Wait long enough, and that hurt and anger becomes depression.  A yawning hole in need of something to fill it.  So you try things.  You smoke, you drink, you try sex and drugs.  You turn up the music, turn on the TV to drown out the thoughts always screaming in your mind.

You find these things give you a moment of rest, of happiness.  But it never lasts.  And the more you’re drawn into those things, the more they swallow you up until those once pleasurable things no longer bring an ounce or moment of happiness.

You’re stuck.

Long ago you convinced yourself that you don’t need anyone else.  You push people away, telling them that it’s none of their business.  But deep down, you want them to keep pushing past your walls to prove that they care about you.  How much pursuit is enough?

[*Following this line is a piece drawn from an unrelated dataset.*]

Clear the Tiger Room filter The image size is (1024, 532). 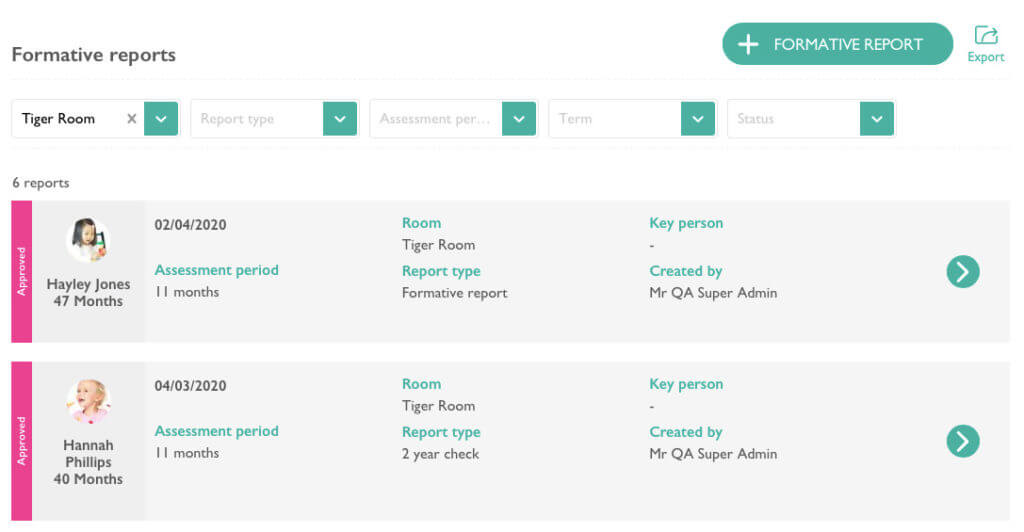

You have the choice to be miserable and let the person you can’t forgive ruin your life, or you can let them go.  The thought of them hangs on you like heavy, wet clothes.  Every movement you make, they come with you.  The idea of them makes you sick, but you won’t take off those old clothes.  You need them because you think they’ve become who you are.  So what can you do?

Forgive them.  They don’t ask for it or even acknowledge that they’ve hurt you.  They may only care about themselves and they may wrong you all over again.

But you know what?  They’re just doing what you did for all that time.  They are filled with that same anger, that same hurt, that same sadness that’s eaten them alive because somebody did the same thing to them.  They take out all of their hurt on the people around them who care about them most—just like you do.

Can you forgive someone for making the same choices that you did?

Maybe you can’t do it on your own.  Maybe you need someone to show you how it works.  Ask the guy who forgave the whole world—you, the person that wronged you, the person that wronged them—to show you how to do it.  Jesus is just waiting until you’re ready.  Can you accept his forgiveness for the wrong you’ve done in order to forgive that person who’s hurt you?